Je sais bien qu’on ne dirige pas une nation comme on dirige une entreprise — même si certains s’y essaient — et que les processus démocratiques d’un pays comme la Suisse ne sont pas comparables, par nature, aux principes de bonne gouvernance des entreprises. Mais notre incapacité, en tant que nation, à nous fédérer derrière la Stratégie énergétique 2050 que nous avons nous-mêmes votée est désolante et s’apparente de plus en plus à un but contre notre propre camp.
Au lieu d’être exemplaire, notre pays se retrouve pointé du doigt, comme ce fut le cas le 9 avril 2024, lorsque la Cour européenne des droits de l’homme a jugé que la Suisse avait violé la Convention européenne en raison de l’insuffisance de ses politiques climatiques.

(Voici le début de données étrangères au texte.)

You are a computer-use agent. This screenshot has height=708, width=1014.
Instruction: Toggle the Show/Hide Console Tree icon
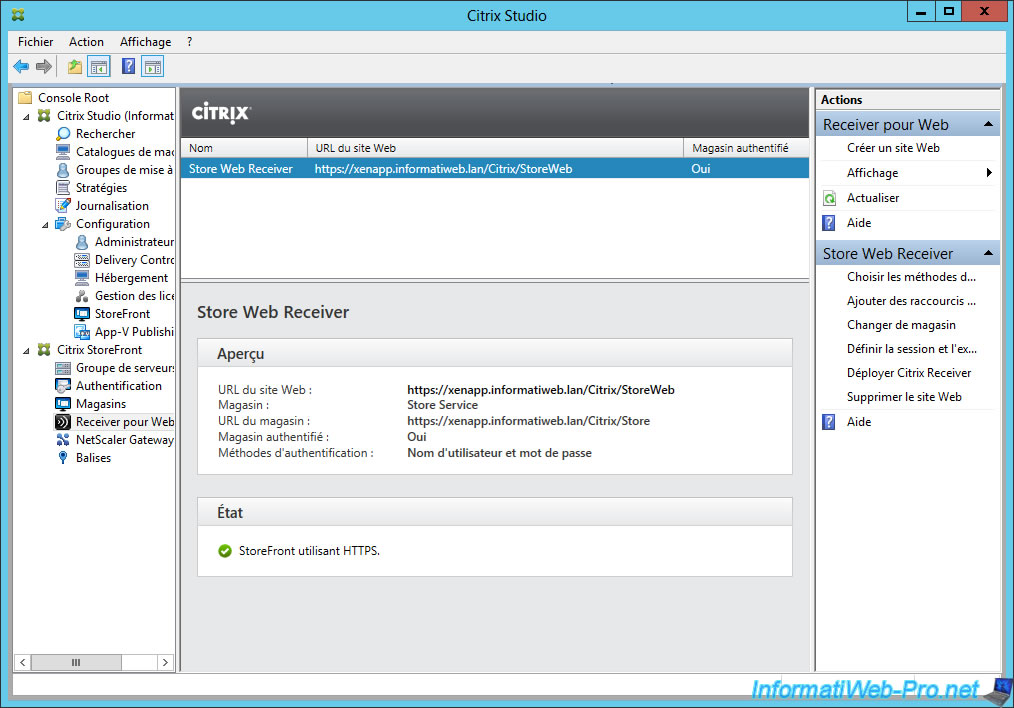point(99,67)

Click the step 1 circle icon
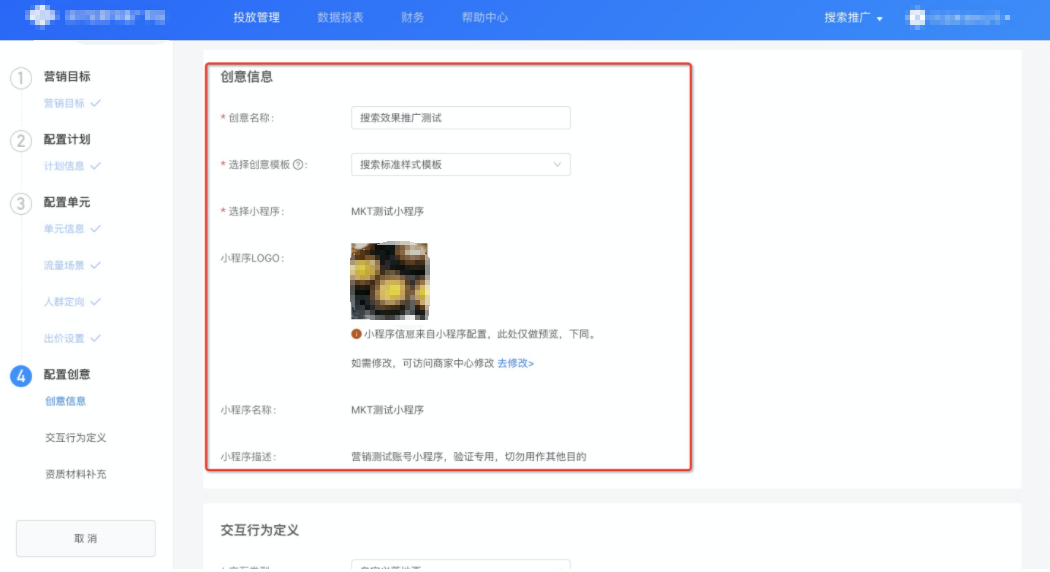[21, 79]
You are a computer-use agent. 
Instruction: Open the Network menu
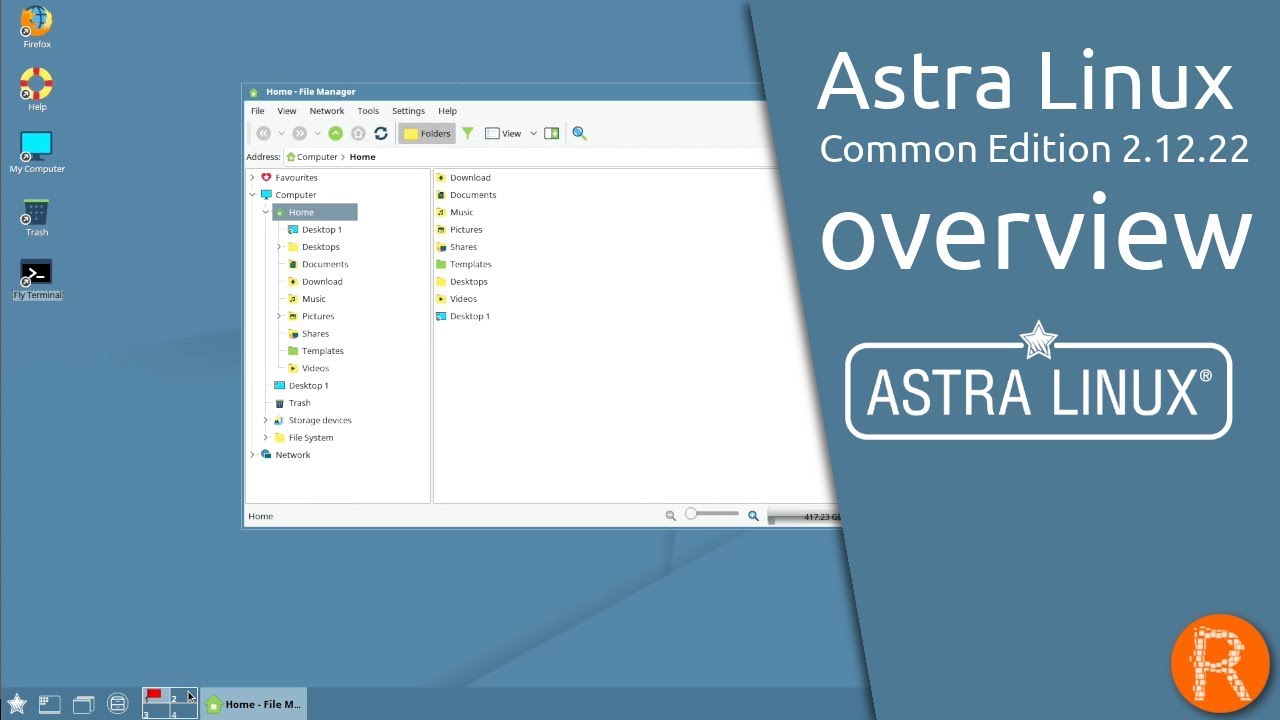click(326, 110)
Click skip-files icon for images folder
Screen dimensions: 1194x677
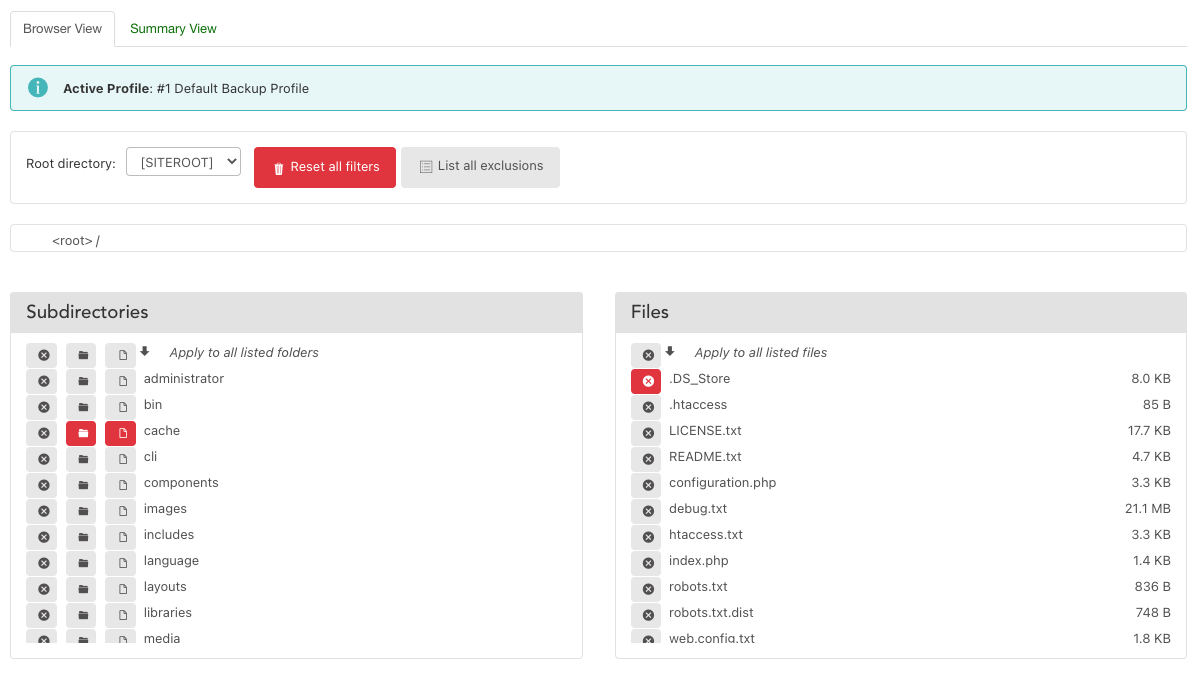pyautogui.click(x=121, y=511)
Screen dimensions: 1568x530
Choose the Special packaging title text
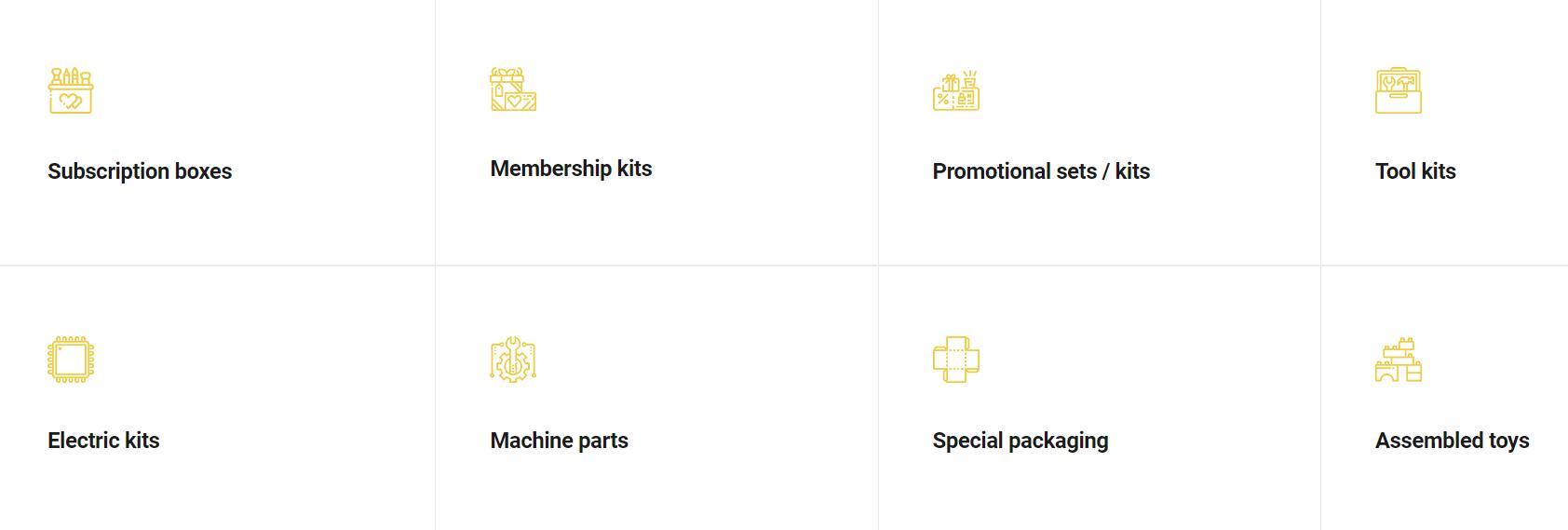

Alors que la Suisse subit un réchauffement climatique deux fois plus rapide que la moyenne mondiale, en raison de sa situation continentale et alpine, et qu’à travers nos montagnes les signes de fragilisation se multiplient — comme l’a tragiquement illustré l’éboulement de Blatten —, il n’est plus temps de tergiverser. Nous devons nous mobiliser collectivement, changer nos habitudes, décarboner notre économie et entraîner, par notre exemple, d’autres nations à faire de même.
« En pratique, l’idée de transition a contribué à légitimer une procrastination collective face à la crise climatique », estime Jean-Baptiste Fressoz, historien des sciences, des techniques et de l’environnement.